::: Extracted information
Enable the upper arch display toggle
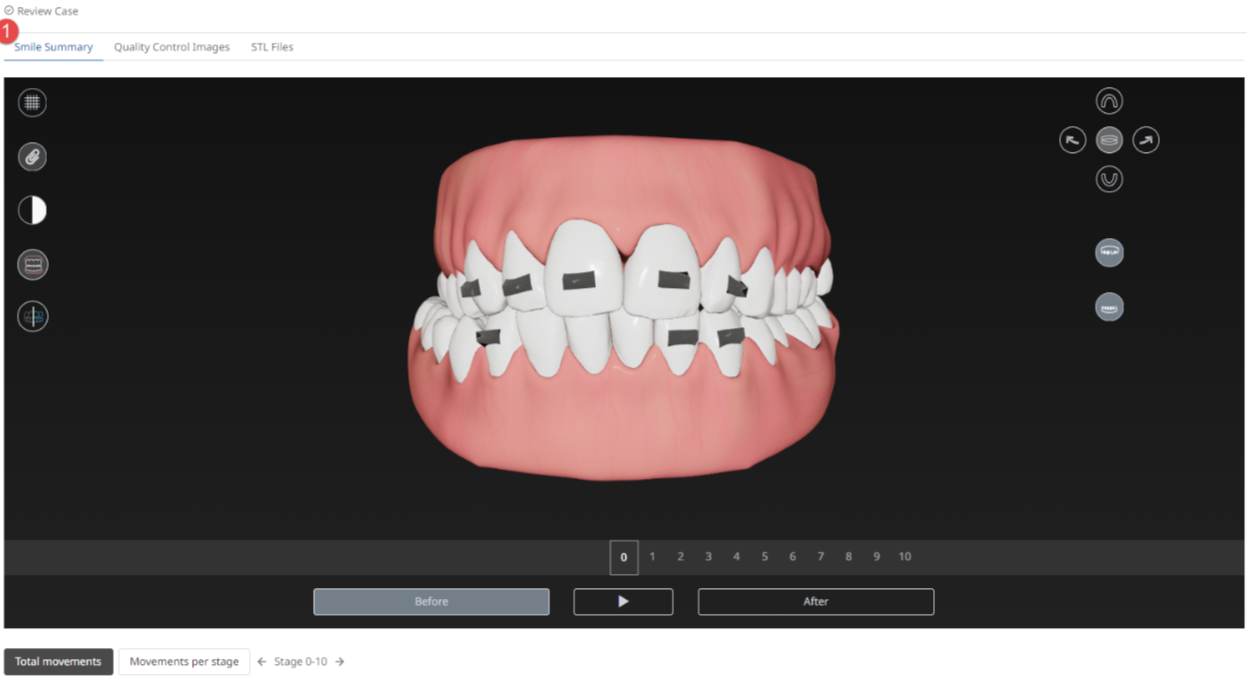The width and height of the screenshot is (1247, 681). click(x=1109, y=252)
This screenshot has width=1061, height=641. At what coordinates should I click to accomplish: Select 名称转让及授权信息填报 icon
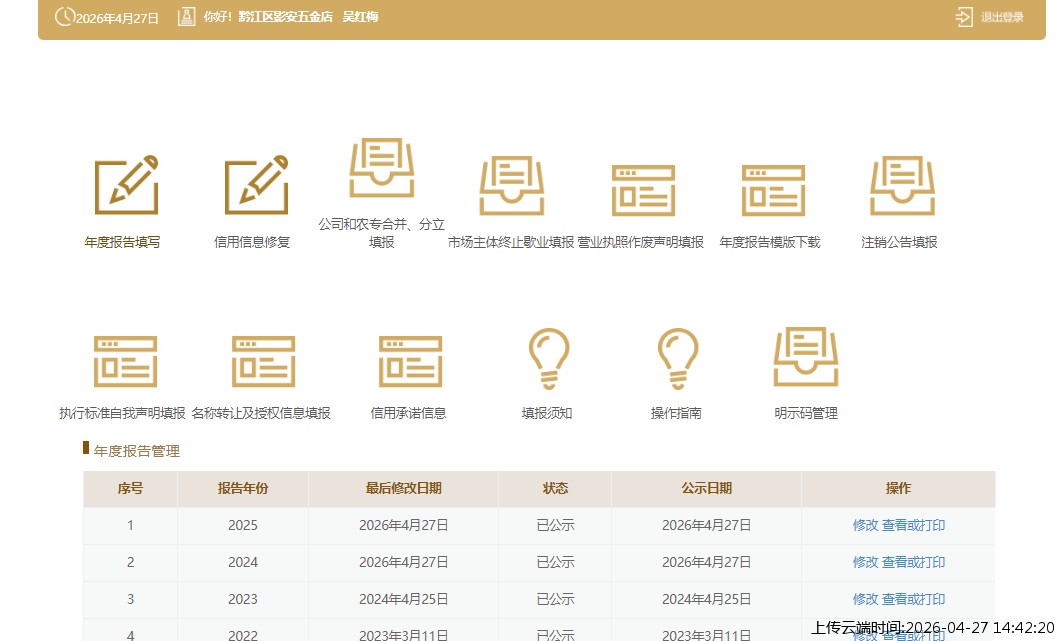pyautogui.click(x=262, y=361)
::::::
::: Extracted information
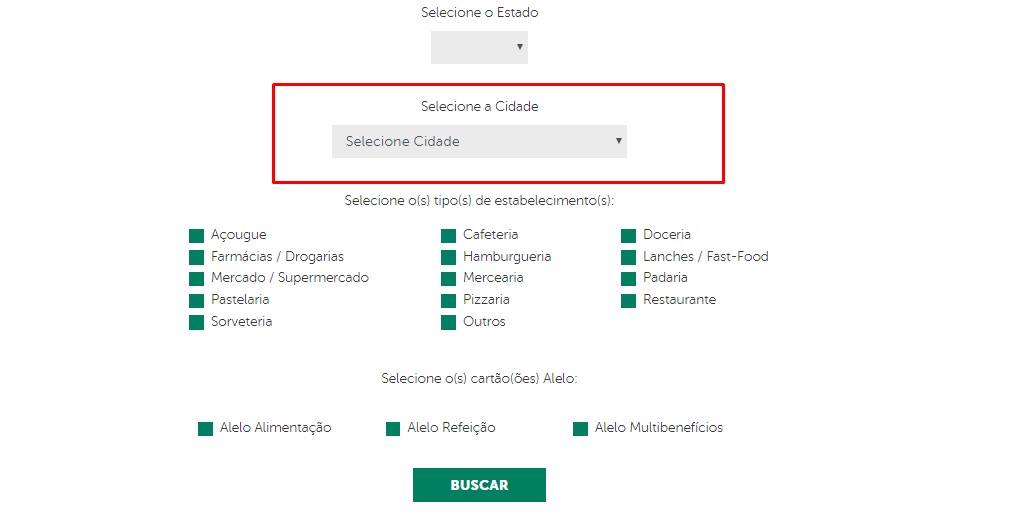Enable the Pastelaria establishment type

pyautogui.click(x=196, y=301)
::::::
-- Your objective --
Please revise the stretch of items from the line containing "Enable the upper arch display toggle" through the line containing "pyautogui.click(x=262, y=361)", swapping "toggle" for "switch" and leaving everything else unchanged. Give only those lines, without the pictures.

-- Result of this exercise --
Enable the upper arch display switch
The width and height of the screenshot is (1247, 681). click(x=1109, y=252)
This screenshot has width=1061, height=641. At what coordinates should I click to accomplish: Select 名称转让及授权信息填报 icon
pyautogui.click(x=262, y=361)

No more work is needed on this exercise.